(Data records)

###

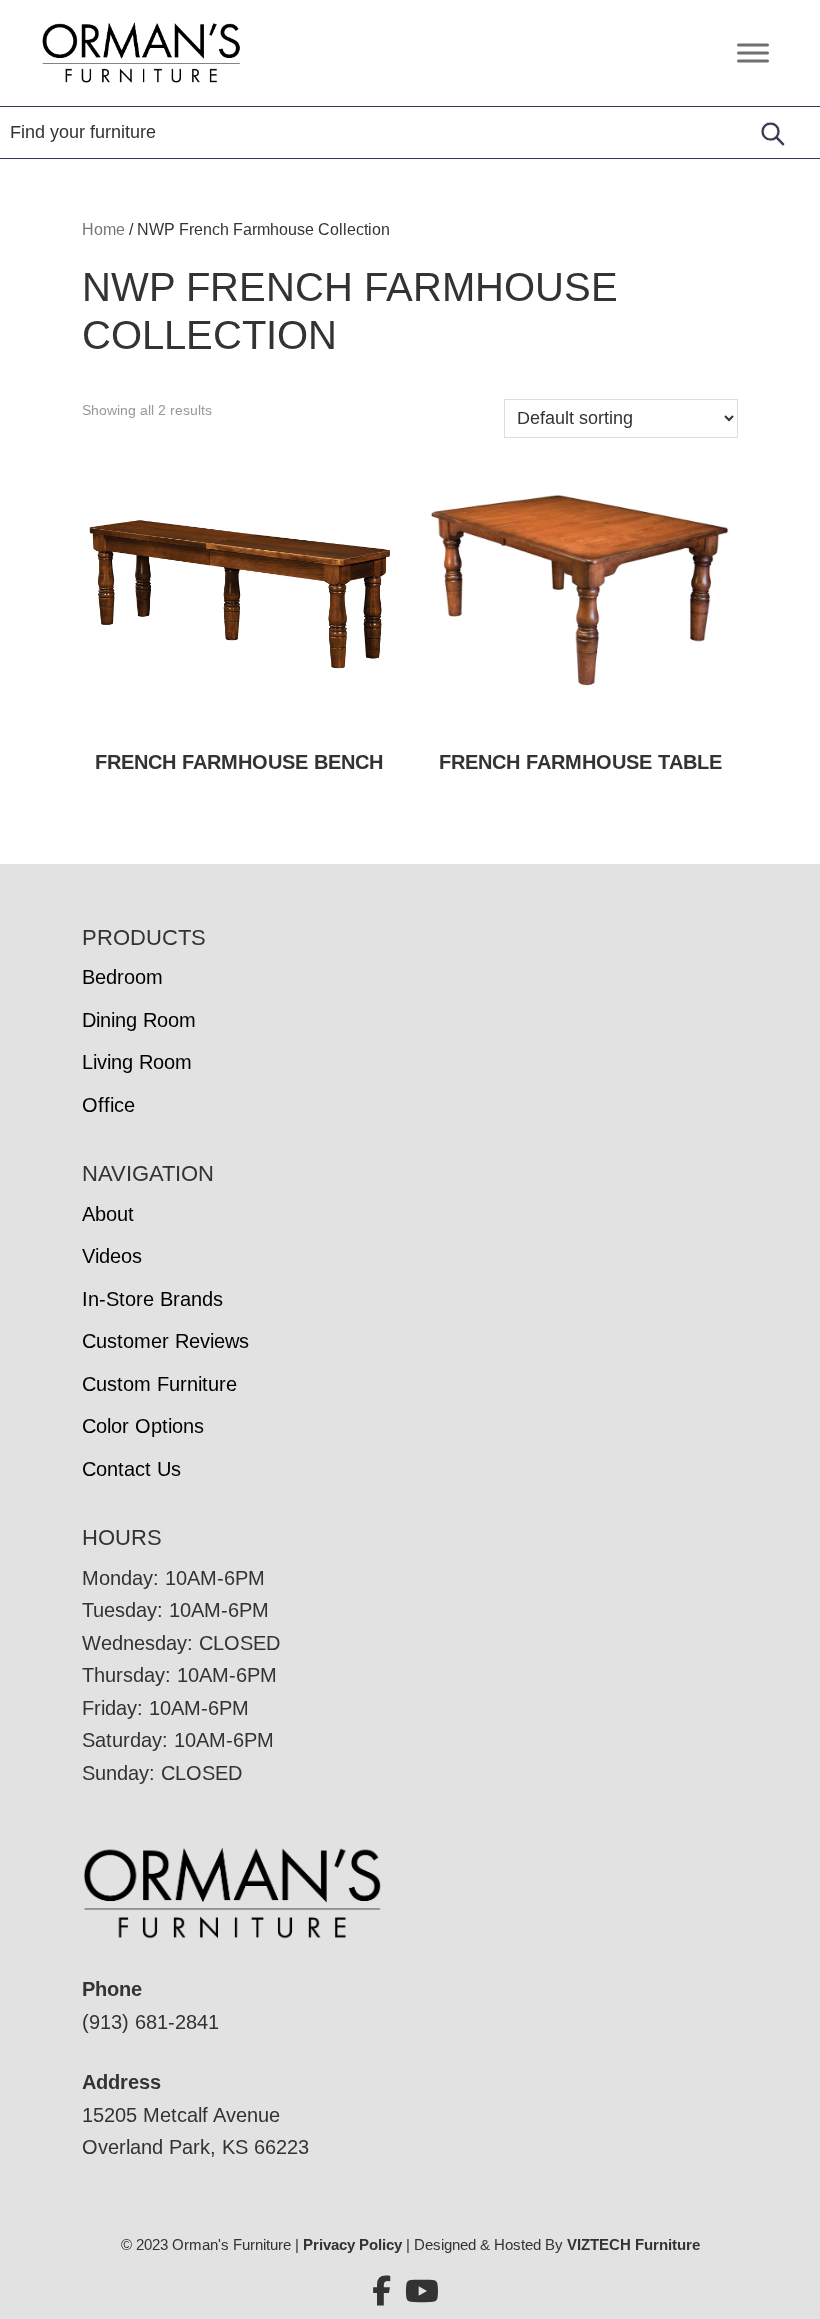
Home (103, 229)
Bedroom (122, 977)
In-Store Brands (152, 1299)
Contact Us (131, 1469)
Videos (112, 1256)
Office (108, 1105)
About (108, 1214)
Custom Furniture (159, 1384)
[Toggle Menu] (753, 52)
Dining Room (139, 1020)
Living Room (137, 1062)
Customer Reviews (165, 1341)
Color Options (143, 1426)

###

Task details: Reproduce, word for word, every line starting at the line that contains "Contact Us (131, 1469)" and ending with the final line of the entries.

Task output:
Contact Us (131, 1469)
Videos (112, 1256)
Office (108, 1105)
About (108, 1214)
Custom Furniture (159, 1384)
[Toggle Menu] (753, 52)
Dining Room (139, 1020)
Living Room (137, 1062)
Customer Reviews (165, 1341)
Color Options (143, 1426)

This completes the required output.